At the Cycling UK and Cyclenation campaigners' conference on Sat 24th Nov in Birmingham, we will be hearing more about Manchester's Beelines and how they are being designed with local residents, as well as learning about the principles behind Low Traffic Neighbourhoods, through the example of the mini-Holland in Waltham Forest. Tickets only £10 (concessions available, and children under 18 are free).

This image is the one that most people will have in their heads when you mention 'Manchester's Beelines', but is this what most of the new cycle network will look like? Not in the immediate future. Instead many of the routes will look like ordinary streets, with money focused on improving the points where the routes cross barriers such as main roads, the metro network and the canals. There will be main road schemes, as in the picture above, but there will also be 1,400 safer road crossings to link up quiet streets carrying much of the cycle network. As in the Netherlands, much of the cycle network won't be on infrastructure that appears designed for cycling, but instead will be on roads that appear to be designed for local residents.

But the experience of quiet ways in London and in Birmingham is that side roads with rat-running motor traffic are not really quiet ways, and so they fail to encourage more cycling and walking. If we want quiet ways to work, then they need to be genuinely quiet, with no rat-running traffic, which means that they need to be filtered routes with perhaps no more than 100 to 200 motor vehicles trips along them per day. So to make a success of their quiet way Beelines, Manchester will need to filter out the rat-running motor traffic, to make the routes truly attractive for walking and cycling. But we need to be careful how we do this - where Transport for London (TfL) consulted on filtered permeability only on the streets where a quiet route was going in, and not on the surrounding streets, the local residents objected. They saw the measures as there only to benefit the people cycling, and were upset that they would be inconvenienced to help this lycra-clad boy racers who would mow down their children when they were crossing the road.

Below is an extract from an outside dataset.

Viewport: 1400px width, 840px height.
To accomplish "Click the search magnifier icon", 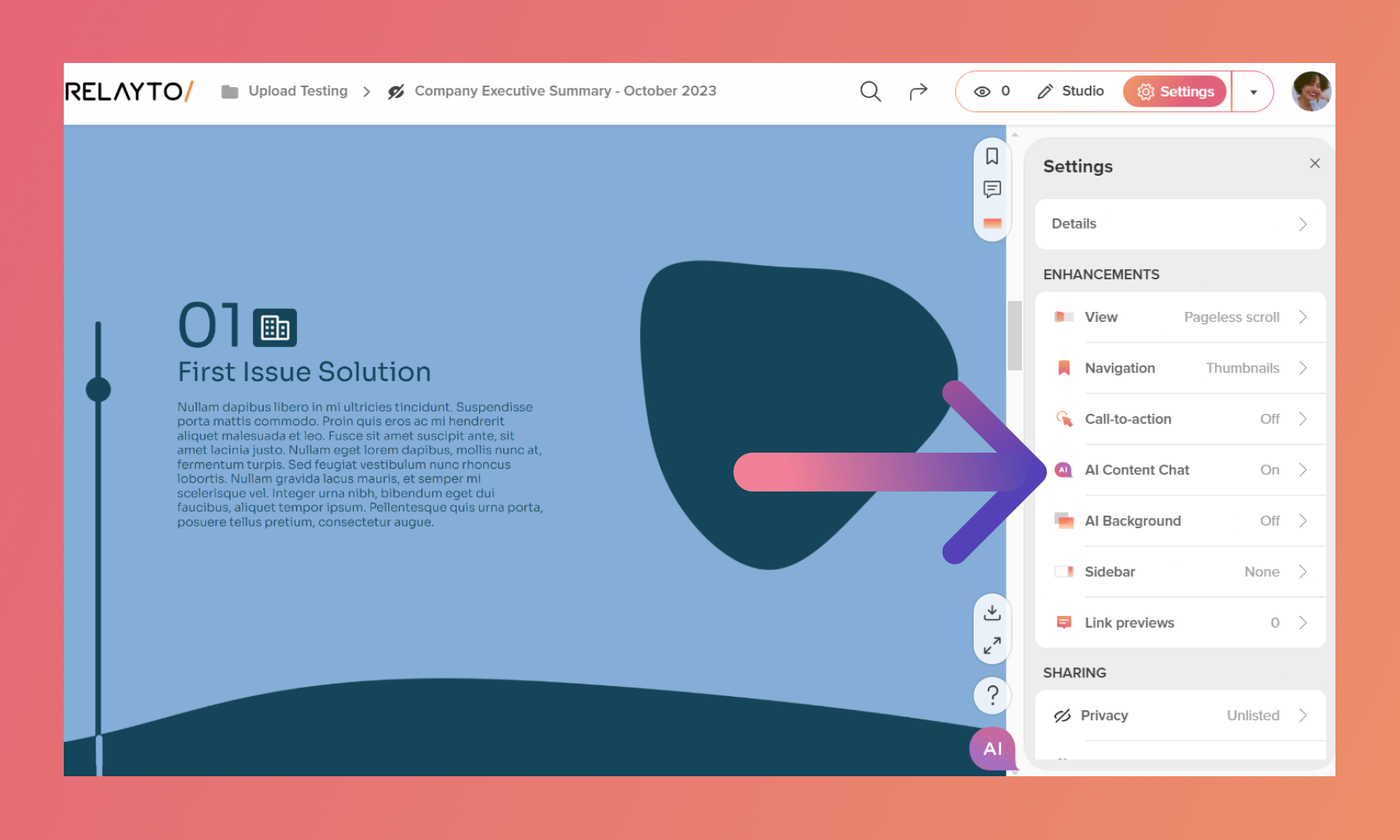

Transport for London has changed their tactics, and is now mainly encouraging area-wide measures to achieve gains in walking and cycling, selling the measures as positive for local residents. These changes are packaged up as 'Healthy Streets', and TfL have developed a package of measures and tools that designers can use to implement these, and has just launched a data hub with evidence of the benefits of the approach. But in among all the very pleasant and attractive changes that can be made to streets to make them more healthy, it is important that we do not lose sight of the most important point of all: Eliminating through motor traffic, or 'rat-runs'. This is important to emphasis, because it is easy to focus on the rest of the features of Healthy Streets and skim over that point, as the draft "Healthy and Active Street" document from the West Midlands Combined Authority did in January 2018. The closest mention of cutting rat-runs is this single sentence: "A reallocation of road space for more active forms of transport or closing roads off to some traffic can help to locate infrastructure [for active travel] in the right place." Cutting through motor traffic here needs to be justified as providing space for installing active travel infrastructure, not as an end in itself for the local residents. (To be fair to WMCA, I have not been able to find the final draft of that document, and it may have improved substantially, but WMCA's recent Congestion Management Action Plan does not mention any measures to restrict rat-running traffic either.)

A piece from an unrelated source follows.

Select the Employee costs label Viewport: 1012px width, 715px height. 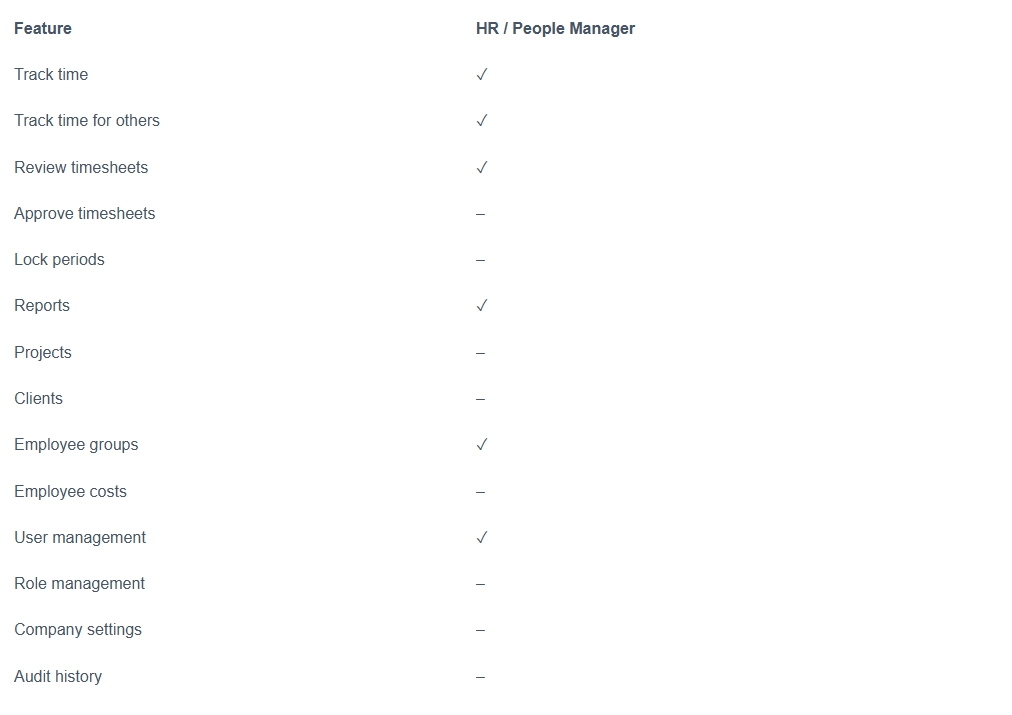tap(70, 491)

Manchester does not look like it will fall into the trap that the West Midlands has and ignore rat-running cars. The plans for the Beelines includes 25 'filtered neighbourhoods', defined as streets with "cul-de-sac like access for cars", in other words, with rat-running cars blocked but people walking and cycling allowed through. And this is the core of the concept of Low Traffic Neighbourhoods, produced by Living Streets and the London Cycling Campaign, focusing on the central principle of what has allowed parts of London like Hackney and Waltham Forest to create pleasant streets for living on that encourage walking and cycling. These measures do not even need to be very expensive; a road closure can cost as little as £6,000, so Andy Street could create 1,000 filtered streets across the West Midlands with his latest funding announcement. With the money that TfGM has promised for the Beelines, they will be able to deliver filtered streets with a more attractive style. If they remain focused on delivering properly filtered neighbourhoods for local residents, then they will also succeed in delivering their Beelines network for cycling; their success will truly rely on the concept of Low Traffic Neighbourhoods.